* _EXERCISE_
What you return must match the listing exactly, with every image removed.

-- Opening Marker --

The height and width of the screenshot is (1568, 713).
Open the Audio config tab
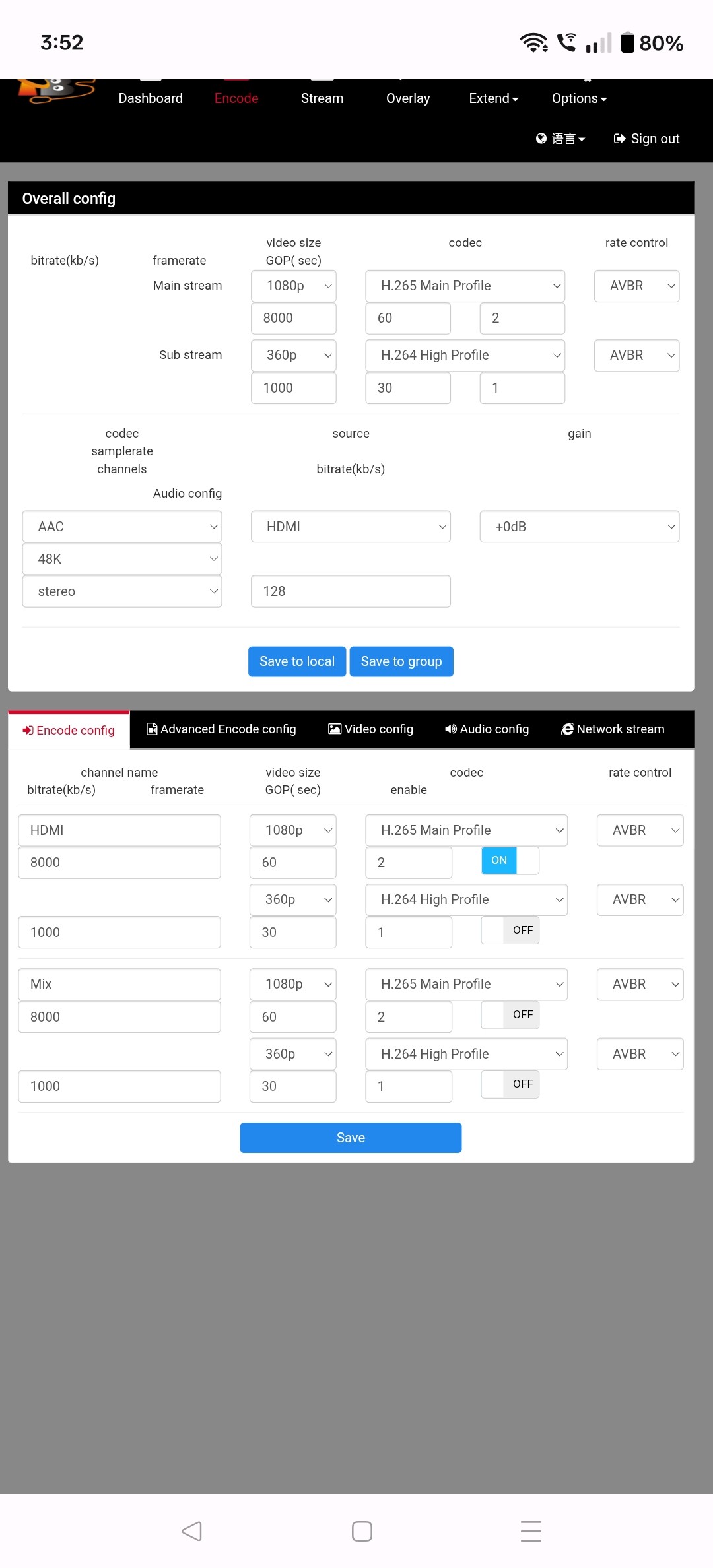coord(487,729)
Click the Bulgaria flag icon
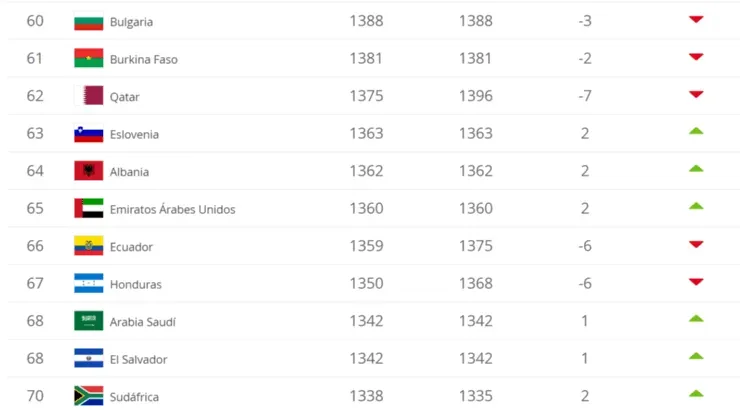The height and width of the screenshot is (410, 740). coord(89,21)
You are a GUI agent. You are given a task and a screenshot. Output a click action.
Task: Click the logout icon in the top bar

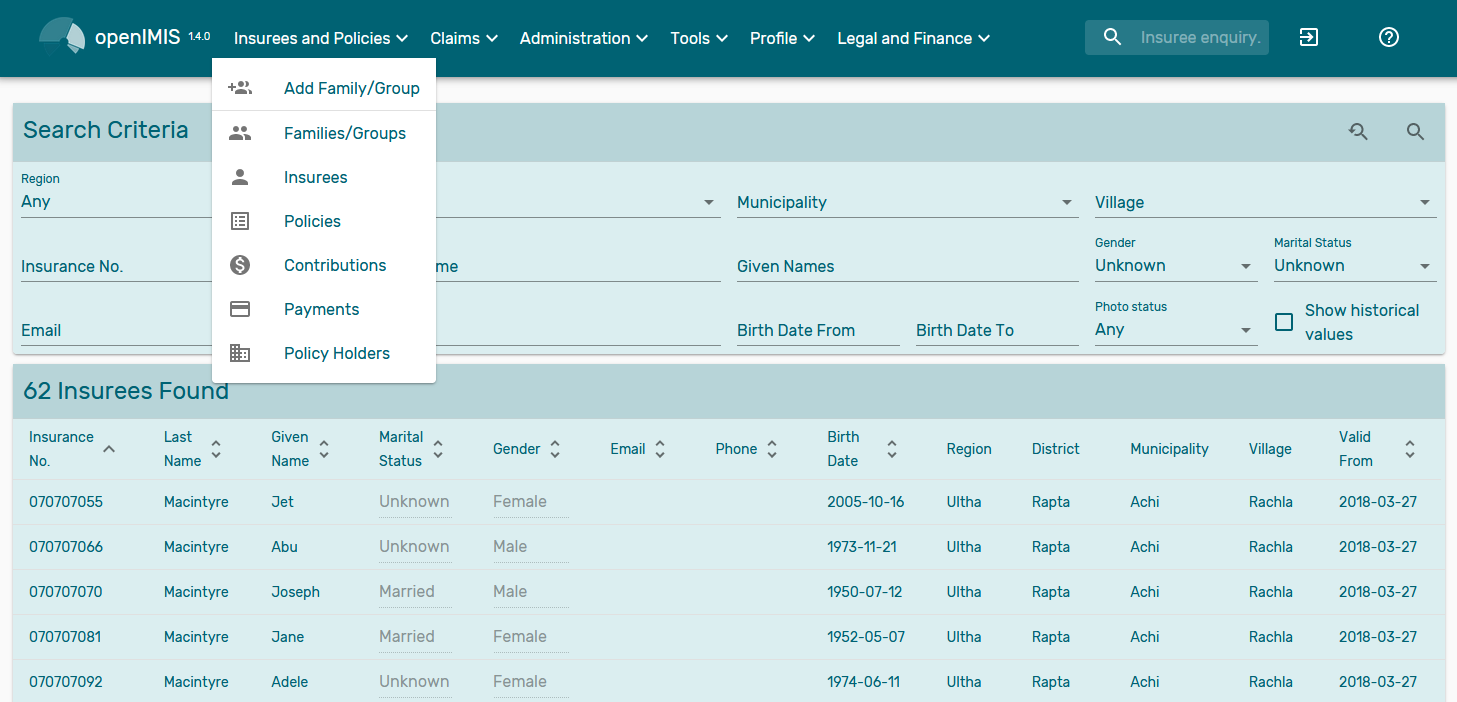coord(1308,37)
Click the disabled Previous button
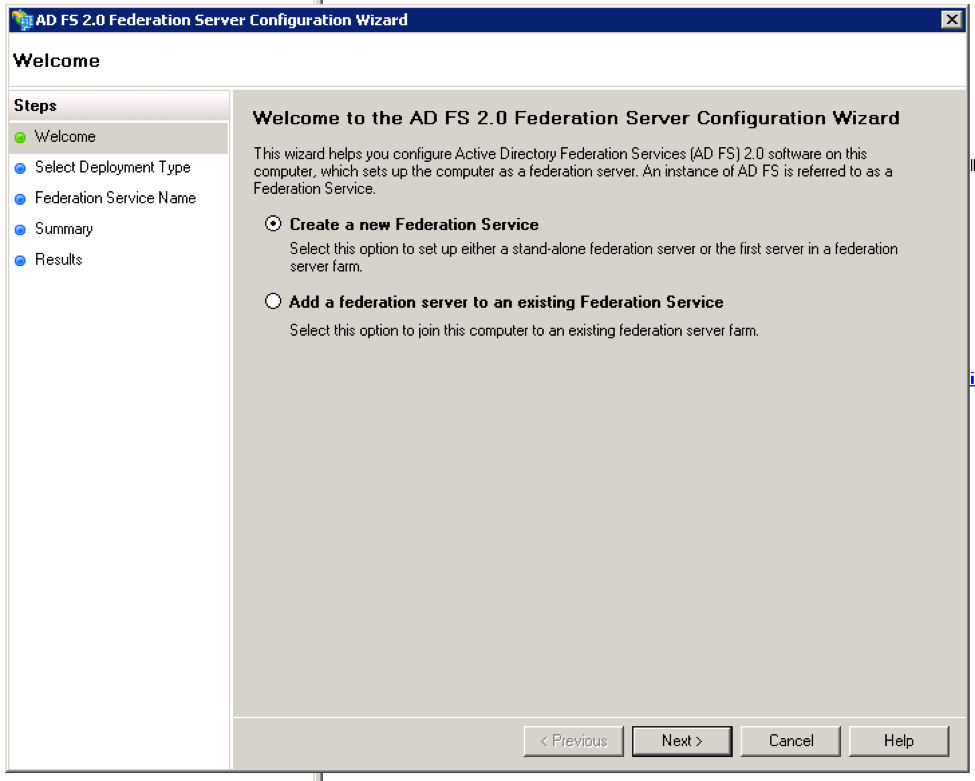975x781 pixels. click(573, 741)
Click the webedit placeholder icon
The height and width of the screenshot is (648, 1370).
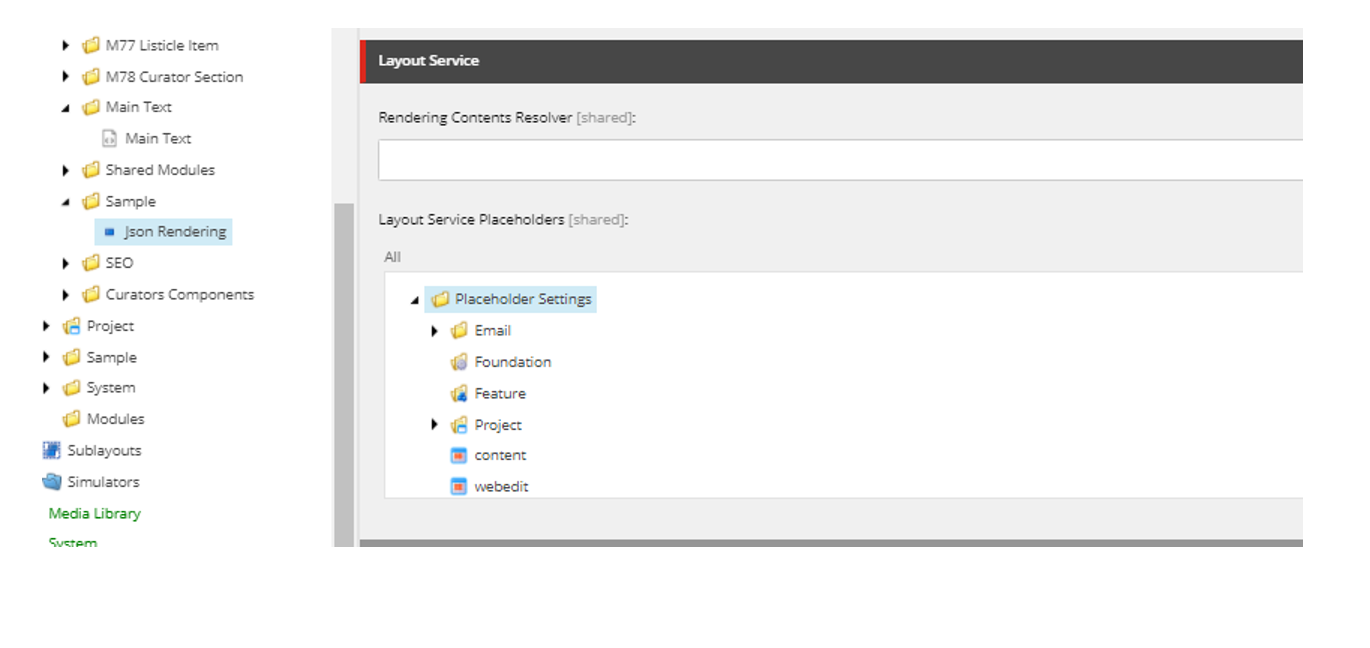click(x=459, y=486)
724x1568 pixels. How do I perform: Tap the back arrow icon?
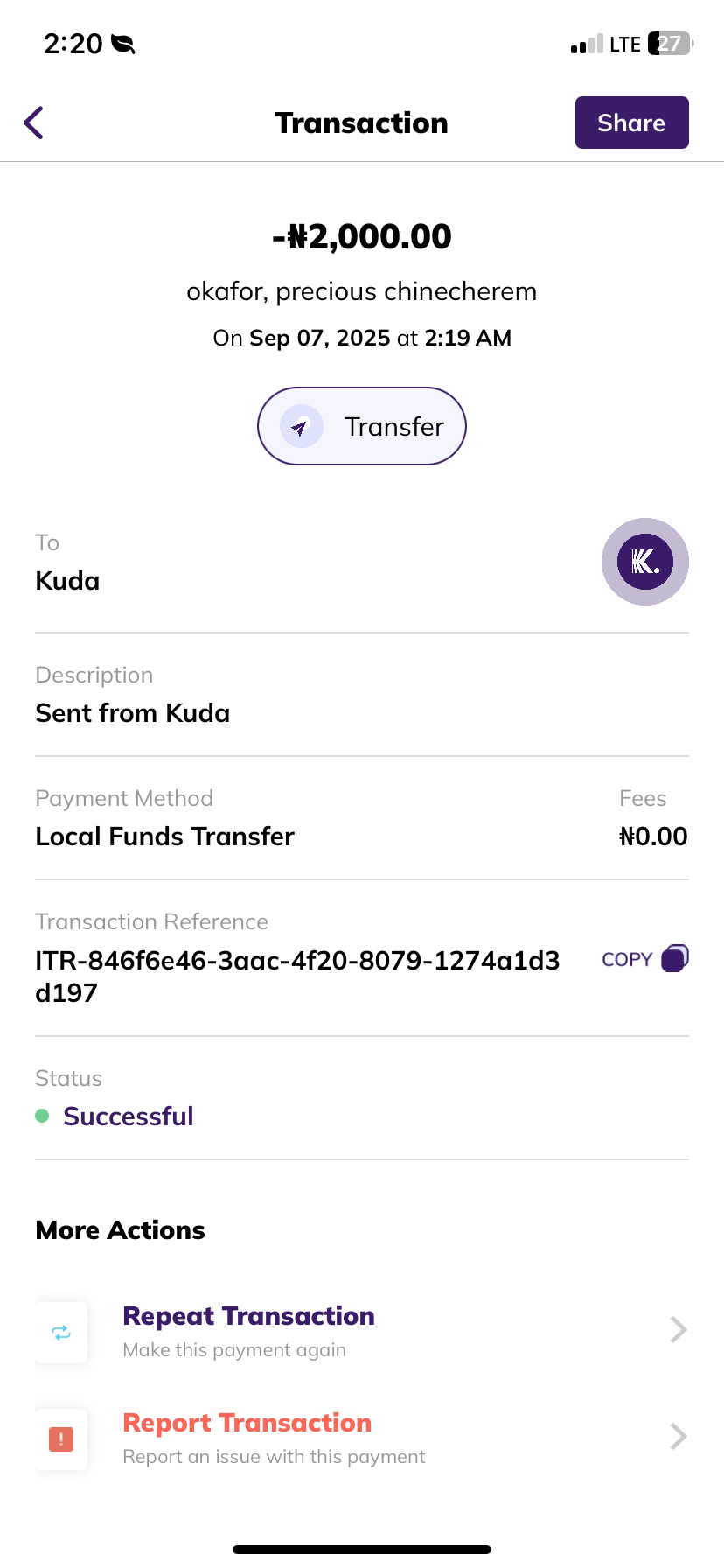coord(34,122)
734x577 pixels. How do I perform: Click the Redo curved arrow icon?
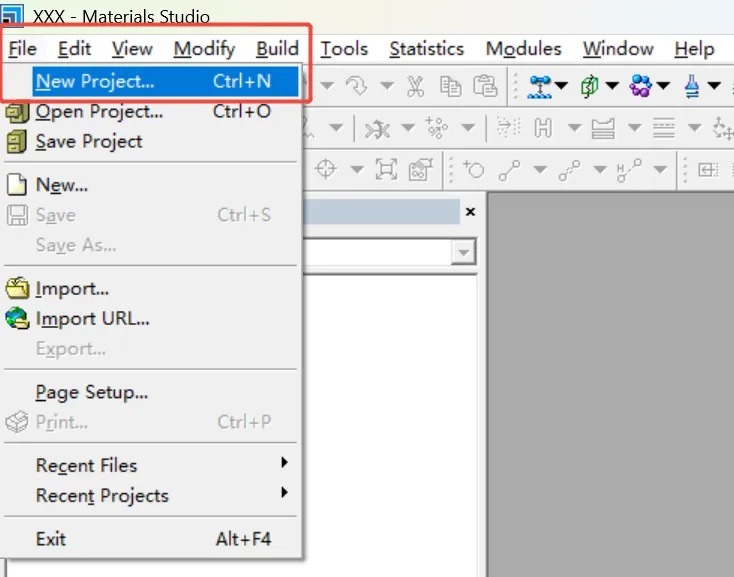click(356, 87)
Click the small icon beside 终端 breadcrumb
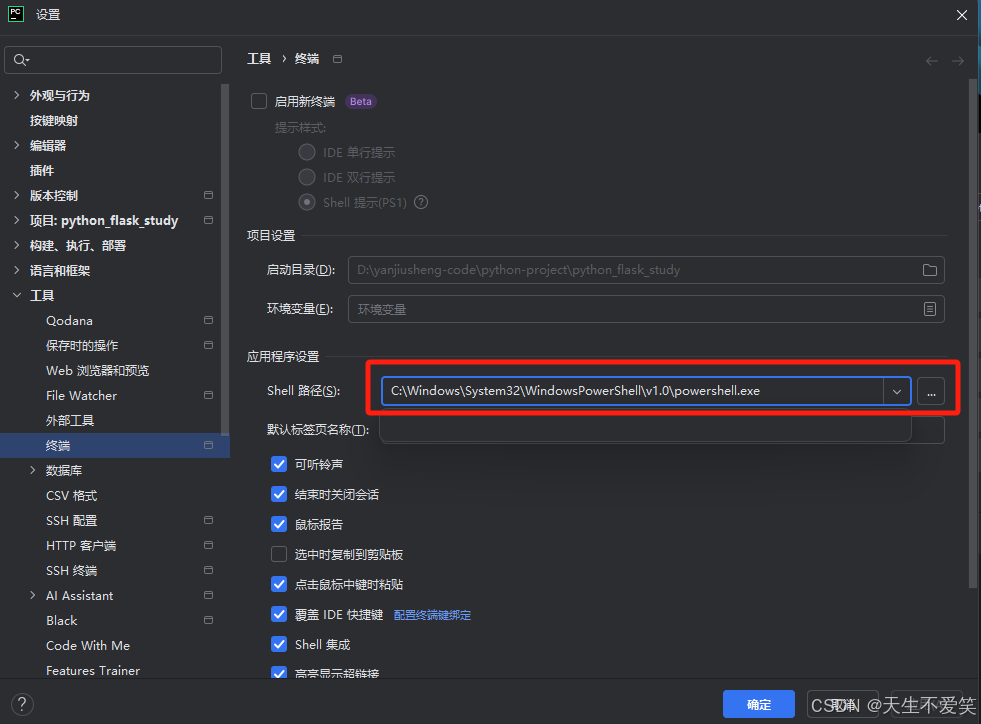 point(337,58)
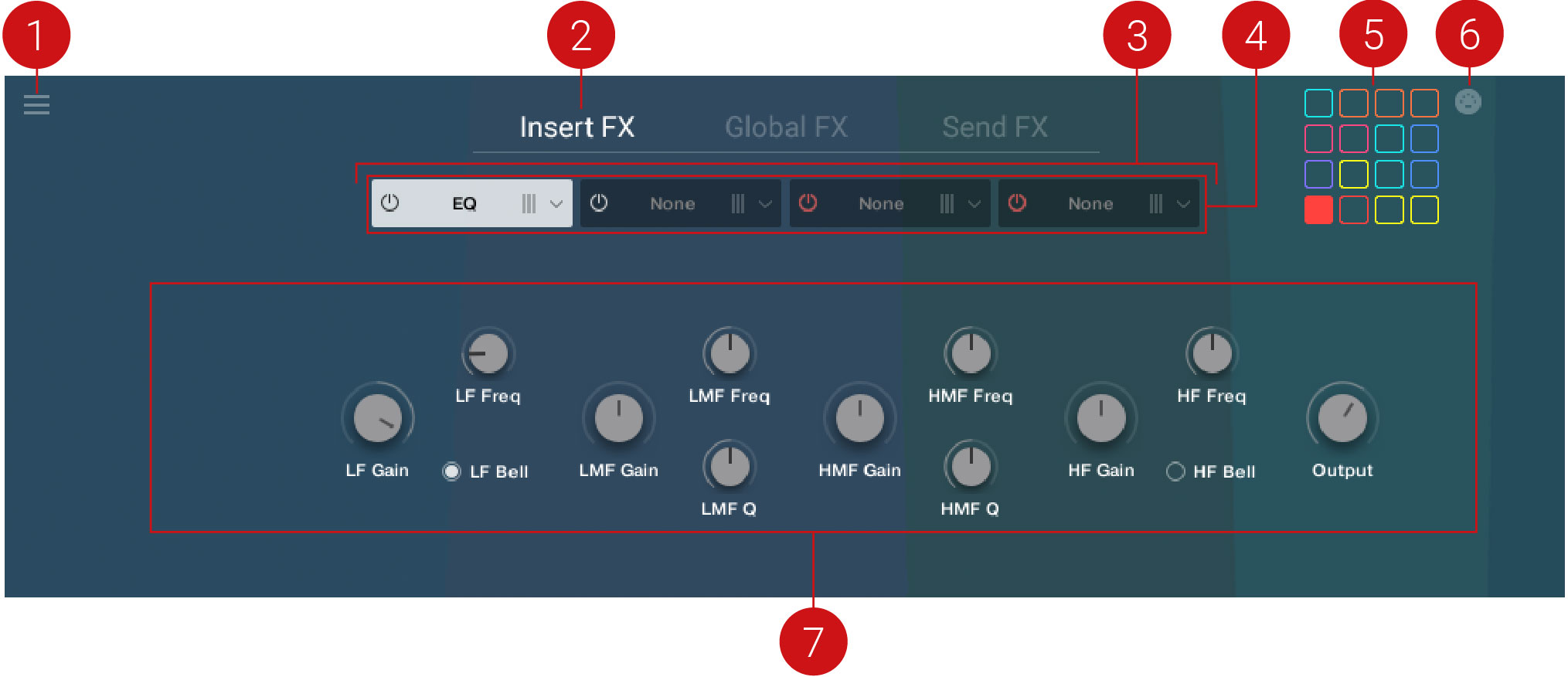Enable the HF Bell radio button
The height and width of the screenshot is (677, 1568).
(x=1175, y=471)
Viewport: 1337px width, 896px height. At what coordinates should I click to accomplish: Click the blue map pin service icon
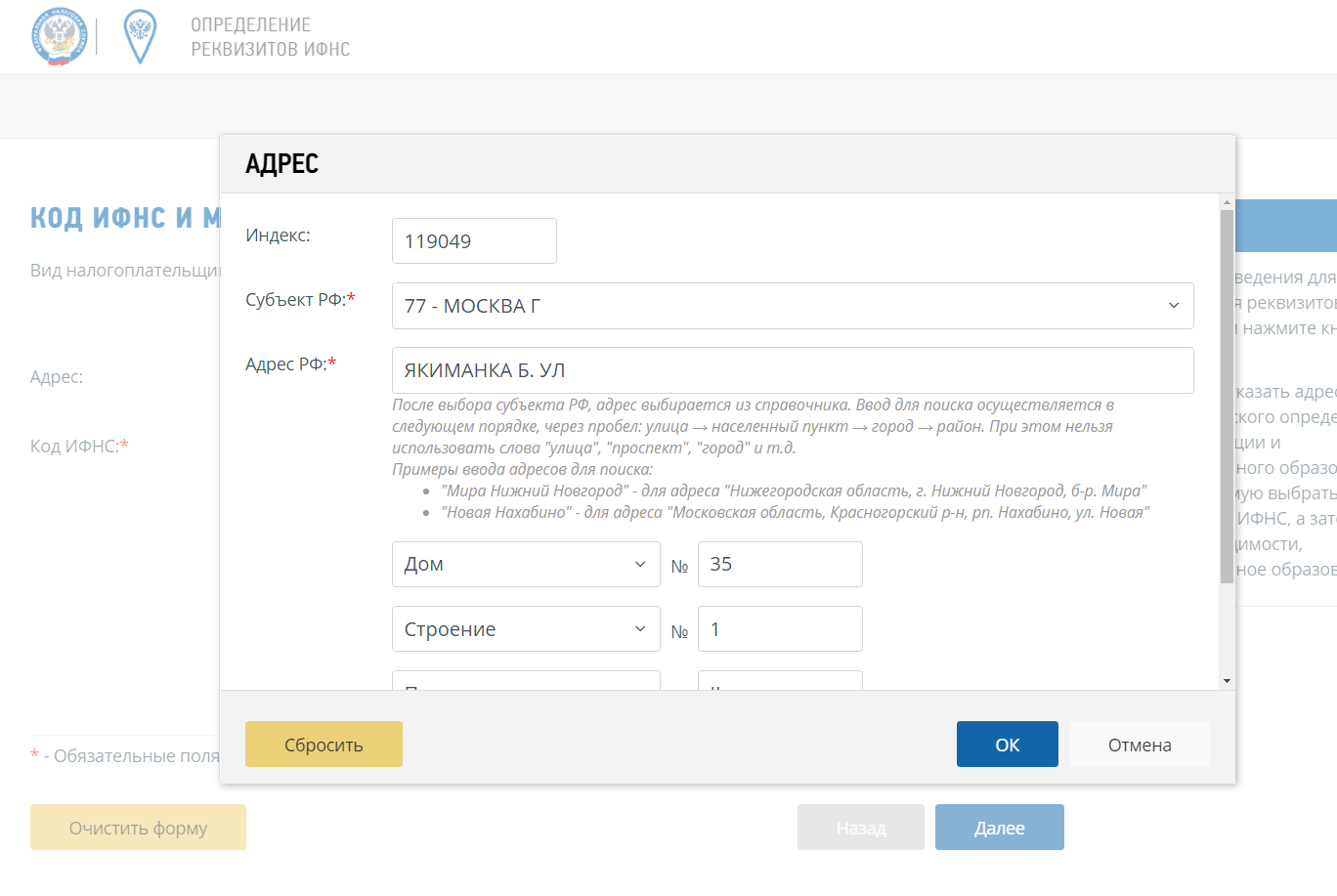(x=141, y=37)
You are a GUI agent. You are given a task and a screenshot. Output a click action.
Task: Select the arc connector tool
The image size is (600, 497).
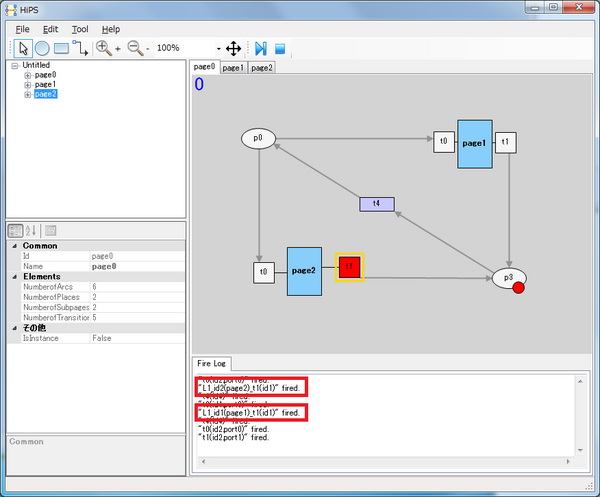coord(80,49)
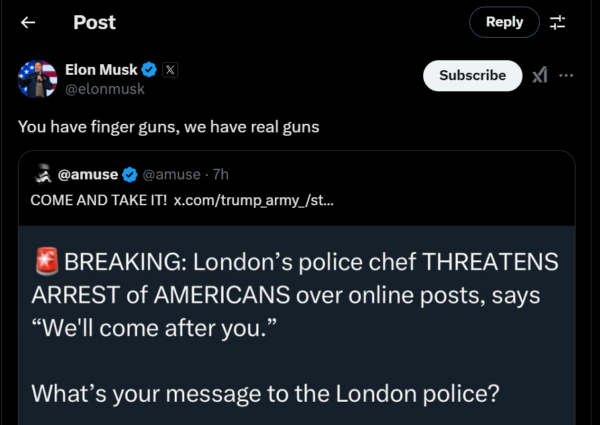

-- Closing Marker --

* _ANSWER SPACE_
The height and width of the screenshot is (1568, 713).
Open the Audio config tab
coord(487,729)
Click the Bulgaria flag icon
The height and width of the screenshot is (410, 740). coord(89,21)
You are a GUI agent. You are given a task and a screenshot. Output a click action.
Task: Click the logout icon in the top bar

coord(1308,37)
Click the disabled Previous button
975x781 pixels. click(573, 741)
Click the webedit placeholder icon
The height and width of the screenshot is (648, 1370).
click(x=459, y=486)
724x1568 pixels. How do I perform: Tap the back arrow icon?
coord(34,122)
734x577 pixels. How do I perform: Click the Redo curved arrow icon?
click(356, 87)
Click the small icon beside 终端 breadcrumb
 point(337,58)
Enable the HF Bell radio button
The height and width of the screenshot is (677, 1568).
(x=1175, y=471)
Viewport: 1337px width, 896px height. At what coordinates should I click to accomplish: Click the blue map pin service icon
(x=141, y=37)
You are a GUI agent. You are given a task and a screenshot. Output a click action.
Task: Select the arc connector tool
The image size is (600, 497).
coord(80,49)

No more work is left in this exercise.